- Exercise requirements:
• A. In the article about the Holyland trial's main witness, condense the paragraph beginning "One must remember that S.D." into a shorter version that keeps its main facts.
• B. According to the article about the Holyland trial's main witness, what role does S.D. say he was picked to play?
• C. In the article about the Holyland trial's main witness, update the passage that opens with "One must remember" and closes with "would have noticed.", changing "middleman" to "go-between".
-------- Reading passage --------
Reporter's Notebook: The anonymous walking dead

Unquestionably “S.D.” was a tragic figure, considered by many who knew him for a lifetime to be “Judas.”

EHUD OLMERT 370 (photo credit: Marc Israel Sellem/The Jerusalem Post)
EHUD OLMERT 370
(photo credit: Marc Israel Sellem/The Jerusalem Post)
The fact that the identity of the state’s main witness in the Holyland trial is still anonymous even after his death symbolizes who he was, or at least what was left of him by the time the trial came along.
One can debate the truth of many of his specific allegations, his innocence or guilt and the defendants’ innocence or guilt, but unquestionably “S.D.” was a tragic figure, considered by many who knew him for a lifetime to be “Judas.” For whatever reason: justice, money, a late-found conscience, revenge for perceived betrayal, here was a man who turned on all of the men who had been his friends, colleagues, employers, employees and allies for decades.
Even before his physical demise, he was the walking dead. When he walked across the courtroom for one of his periodic bathroom breaks, it seemed that his problems with walking were not only physical.
Here was a broken man. A few times this reporter made attempts at small talk with him as we passed in the hallway, not even asking any questions about the case, and the return gaze was one of abandonment and surprise.
Abandonment of any hope for redemption, happiness or ability to joke. Surprise that anyone had taken notice of him, as if the only reason anyone would take notice of him now was when he was on the witness stand.
One must remember that S.D. had a long history of health issues, and true or not, he testified that one of the reasons that brought him to eventually “tell the truth” about his former friends was that when he got sick and needed money to pay his medical bills, they abandoned him, deciding that he no longer had future value to them.
He also implied that one of the reasons he was “picked” to be the middleman who did all the “dirty work” allegedly connecting the wealthy bribers and their public sector bribees was that there was very little noteworthy about him.
He fit the bill for anonymity and moving under the radar of the authorities, who incidentally never caught him – he came to them, or they probably never would have noticed.
There were only two kinds of eye contact between S.D. and the defendants in the case: none whatsoever and fully aroused red-eyed vengeful fury.
The defendants for their part related to S.D.
-------- Information given --------
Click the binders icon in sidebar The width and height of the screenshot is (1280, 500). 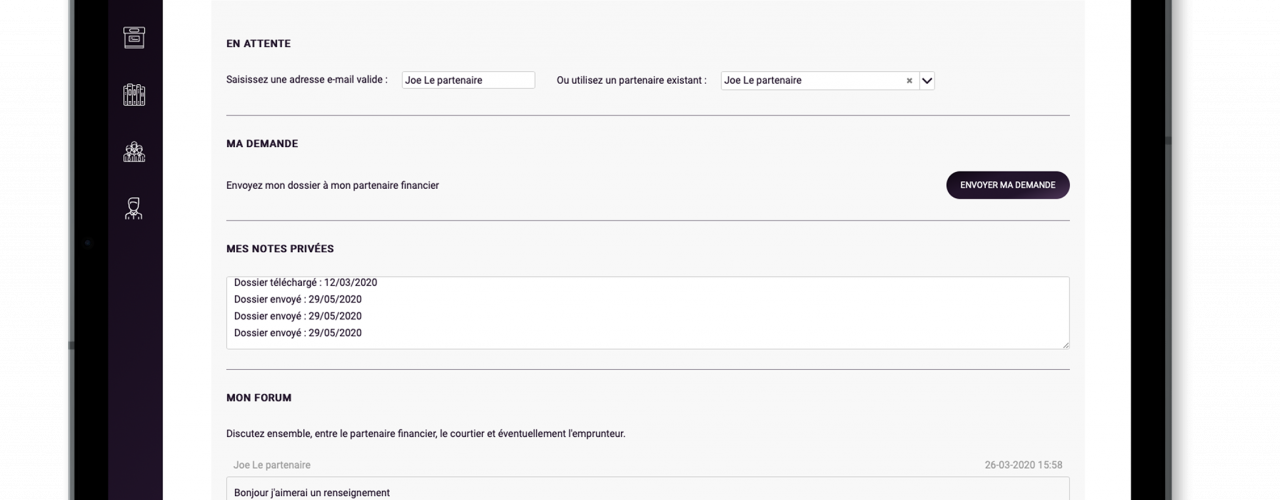click(134, 95)
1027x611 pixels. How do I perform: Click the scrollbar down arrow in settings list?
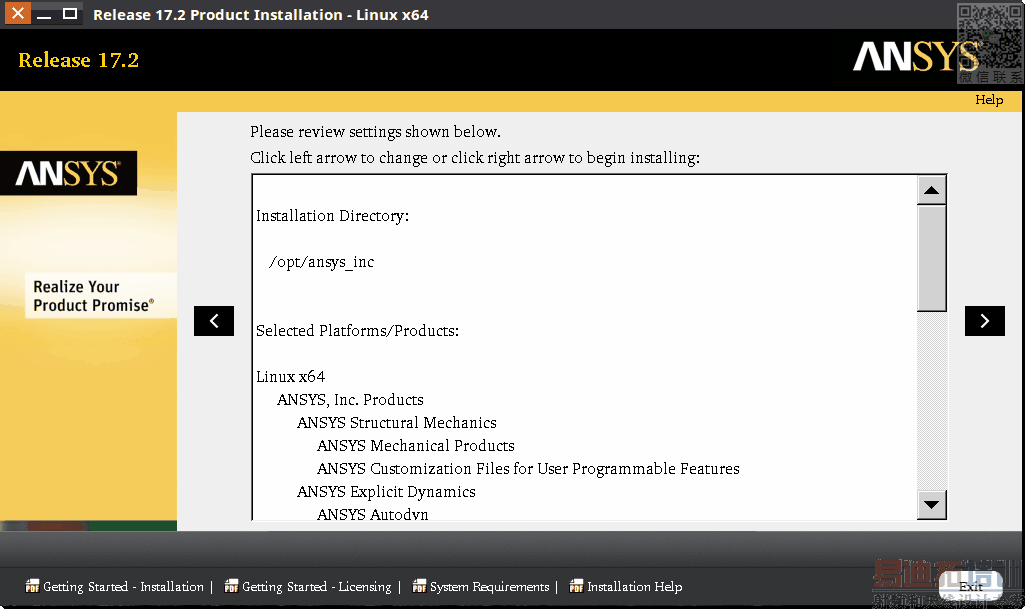[931, 505]
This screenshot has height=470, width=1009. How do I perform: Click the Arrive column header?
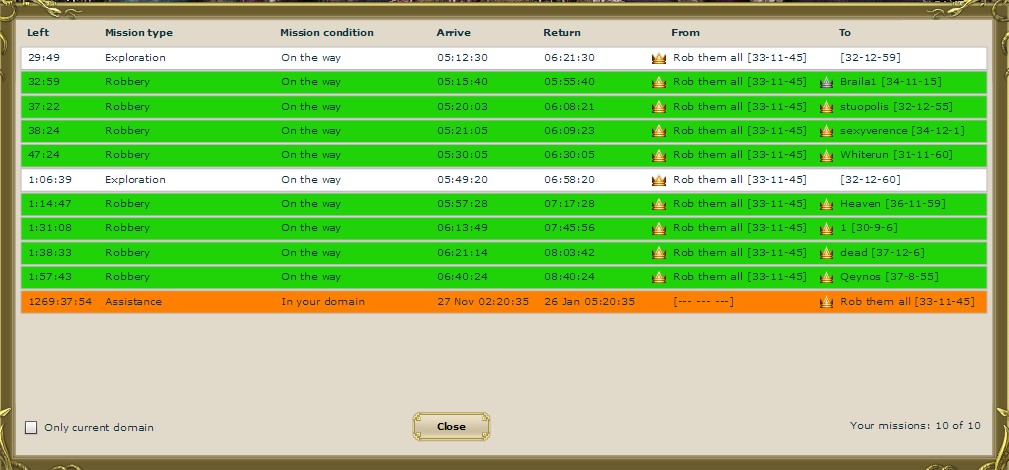coord(453,33)
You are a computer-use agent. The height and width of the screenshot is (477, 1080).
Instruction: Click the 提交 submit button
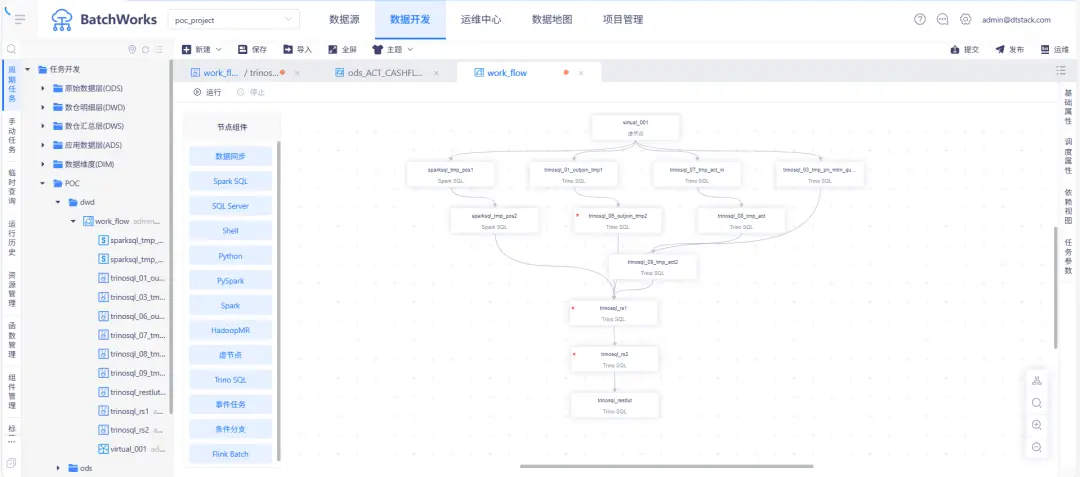click(964, 49)
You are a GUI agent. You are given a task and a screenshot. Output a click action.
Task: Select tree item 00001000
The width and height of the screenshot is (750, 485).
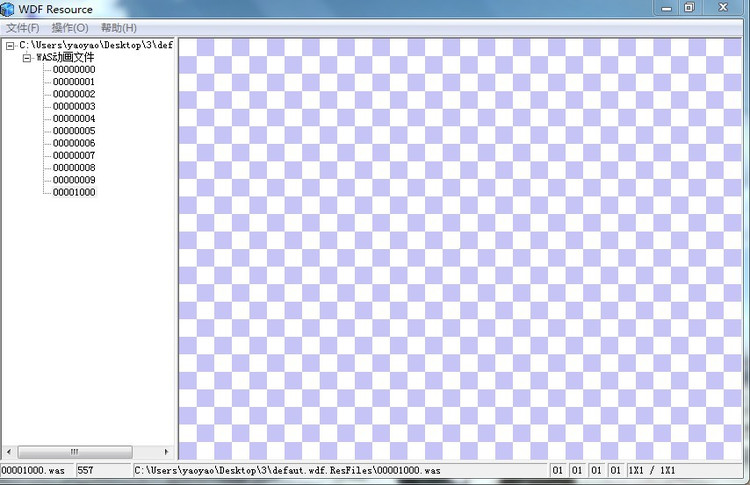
--------
- Your responses:
• A. S.D. had long-standing health problems. He testified that he decided to "tell the truth" about his former friends partly because they abandoned him when he fell ill and needed money for medical bills, having judged that he had no future value to them.

• B. He was picked to be the middleman who did the "dirty work" allegedly connecting the wealthy bribers and their public-sector bribees.

• C.
One must remember that S.D. had a long history of health issues, and true or not, he testified that one of the reasons that brought him to eventually “tell the truth” about his former friends was that when he got sick and needed money to pay his medical bills, they abandoned him, deciding that he no longer had future value to them.
He also implied that one of the reasons he was “picked” to be the go-between who did all the “dirty work” allegedly connecting the wealthy bribers and their public sector bribees was that there was very little noteworthy about him.
He fit the bill for anonymity and moving under the radar of the authorities, who incidentally never caught him – he came to them, or they probably never would have noticed.